- Exercise requirements
Copy the passage from the WandaVision episode rankings word for word, from "If Vision can" to "more to come.".

- Quoted passage
%%
In our Modern Family episode, we finally learn that Monica’s contact was… just some person. But that’s okay. She also finally gets her Spectrum powers in an incredible scene. Meanwhile, Vision is on the outskirts of town, continuing his investigation and doing lots of really hilarious cutaways. The instant classic “Agatha All Along” song at the end was also great, although it threw cold water on any of the theories around Pietro. It looks like he may just be some person too.
4. "The Series Finale"
If Vision can shed a tear, so can I! Oh man, this episode really brought everything together. Both answering all our questions and subverting a good majority of our expectations. The dynamic between Vision and Wanda is in full form here and the actors behind these roles finally get to really dig into those meaty character moments they often don't have the opportunity to perform while part of a larger ensemble. We've entirely eschewed any remaining sitcom elements (just like last week) but get those "epic" moments Kevin Feige promised the series would lead too. Plus lots of forward thinking. Is Monica going to meet Nick Fury in space? Will White Vision return? Is Wanda going to be corrupted by the Darkhold? As is always the case with the MCU, there is still more to come.
%%
- Provided material
%%
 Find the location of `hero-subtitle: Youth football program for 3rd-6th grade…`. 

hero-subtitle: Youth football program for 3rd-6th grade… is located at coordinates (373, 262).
%%
- Solution below
If Vision can shed a tear, so can I! Oh man, this episode really brought everything together. Both answering all our questions and subverting a good majority of our expectations. The dynamic between Vision and Wanda is in full form here and the actors behind these roles finally get to really dig into those meaty character moments they often don't have the opportunity to perform while part of a larger ensemble. We've entirely eschewed any remaining sitcom elements (just like last week) but get those "epic" moments Kevin Feige promised the series would lead too. Plus lots of forward thinking. Is Monica going to meet Nick Fury in space? Will White Vision return? Is Wanda going to be corrupted by the Darkhold? As is always the case with the MCU, there is still more to come.